Scikit-learn is an open-source machine-learning library used by machine-learning practitioners and data scientists. Scikit-learn offers an easy-to-use and well-documented library for implementing all kinds of basic supervised and unsupervised machine learning algorithms. Let's first explore some basic supervised and unsupervised machine learning algorithms.
Supervised machine learning algorithms
Supervised machine learning algorithms are a type of machine learning algorithm used to categorize objects given a certain amount of labelled data.
Some of the most common supervised machine learning algorithms include:
Linear regression: This algorithm is used to predict a continuous value.
Logistic regression: This algorithm is used to predict a binary value.
K-nearest neighbours: This algorithm is used to predict the class of a new data point based on the k most similar data points in the training set.
Support vector machines: This algorithm is used to classify data points into two or more classes.
Random forests: This algorithm is a collection of decision trees. It is used to classify data points into two or more classes.
Let's explore each of the above algorithms on a sample dataset.
Linear regression
import numpy as np
import pandas as pd
from sklearn.linear_model import LinearRegression
# Load the dataset
data = pd.read_csv("dataset.csv")
# Split the dataset into features and labels
X = data[["feature1", "feature2"]]
y = data["label"]
# Create a linear regression model
model = LinearRegression()
# Fit the model to the training data
model.fit(X, y)
# Predict the labels for new data points
predictions = model.predict(X)
Logistic Regression
import numpy as np
import pandas as pd
from sklearn.linear_model import LogisticRegression
# Load the dataset
data = pd.read_csv("dataset.csv")
# Split the dataset into features and labels
X = data[["feature1", "feature2"]]
y = data["label"]
# Create a logistic regression model
model = LogisticRegression()
# Fit the model to the training data
model.fit(X, y)
# Predict the labels for new data points
predictions = model.predict(X)
K-nearest neighbours
import numpy as np
import pandas as pd
from sklearn.neighbors import KNeighborsClassifier
# Load the dataset
data = pd.read_csv("dataset.csv")
# Split the dataset into features and labels
X = data[["feature1", "feature2"]]
y = data["label"]
# Create a k-nearest neighbors model
model = KNeighborsClassifier(n_neighbors=5)

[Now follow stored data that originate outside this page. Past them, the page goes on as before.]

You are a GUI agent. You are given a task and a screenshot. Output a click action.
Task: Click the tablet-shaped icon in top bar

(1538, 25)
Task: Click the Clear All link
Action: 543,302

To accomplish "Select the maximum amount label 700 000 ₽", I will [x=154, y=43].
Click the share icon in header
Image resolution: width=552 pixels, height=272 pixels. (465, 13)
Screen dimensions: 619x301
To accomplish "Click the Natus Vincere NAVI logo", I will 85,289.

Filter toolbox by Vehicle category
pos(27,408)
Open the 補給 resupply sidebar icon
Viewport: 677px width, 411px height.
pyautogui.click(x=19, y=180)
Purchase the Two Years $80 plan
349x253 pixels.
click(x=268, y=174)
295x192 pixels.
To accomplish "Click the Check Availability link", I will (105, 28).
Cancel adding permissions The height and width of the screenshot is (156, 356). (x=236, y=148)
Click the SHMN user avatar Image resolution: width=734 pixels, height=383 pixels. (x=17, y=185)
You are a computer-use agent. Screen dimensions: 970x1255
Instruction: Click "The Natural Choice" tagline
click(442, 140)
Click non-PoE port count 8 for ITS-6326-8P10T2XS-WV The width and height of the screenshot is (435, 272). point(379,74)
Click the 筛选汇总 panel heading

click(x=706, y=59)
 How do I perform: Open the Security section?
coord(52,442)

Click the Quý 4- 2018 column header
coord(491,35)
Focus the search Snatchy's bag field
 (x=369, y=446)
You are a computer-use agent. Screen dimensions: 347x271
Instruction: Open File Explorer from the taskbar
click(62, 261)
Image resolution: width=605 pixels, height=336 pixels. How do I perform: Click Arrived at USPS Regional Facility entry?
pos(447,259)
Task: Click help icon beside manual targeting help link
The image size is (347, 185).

# Fit the model to the training data
model.fit(X, y)
# Predict the labels for new data points
predictions = model.predict(X)
Support Vector Machines
import numpy as np
import pandas as pd
from sklearn.svm import SVC
# Load the dataset
data = pd.read_csv("dataset.csv")
# Split the dataset into features and labels
X = data[["feature1", "feature2"]]
y = data["label"]
# Create a support vector machines model
model = SVC()
# Fit the model to the training data
model.fit(X, y)
# Predict the labels for new data points
predictions = model.predict(X)
Random Forest
import numpy as np
import pandas as pd
from sklearn.ensemble import RandomForestClassifier
# Load the dataset
data = pd.read_csv("dataset.csv")
# Split the dataset into features and labels
X = data[["feature1", "feature2"]]
y = data["label"]
# Create a random forests model
model = RandomForestClassifier(n_estimators=100)
# Fit the model to the training data
model.fit(X, y)
# Predict the labels for new data points
predictions = model.predict(X)
You can use any of these classification algorithms for solving various kinds of real-world problems. For instance, we can use a support vector machine to classify drugs based on a set of patient attributes. I hope you find the article useful. In my next blog post, I will be exploring some of these libraries for drug classification datasets from Kaggle.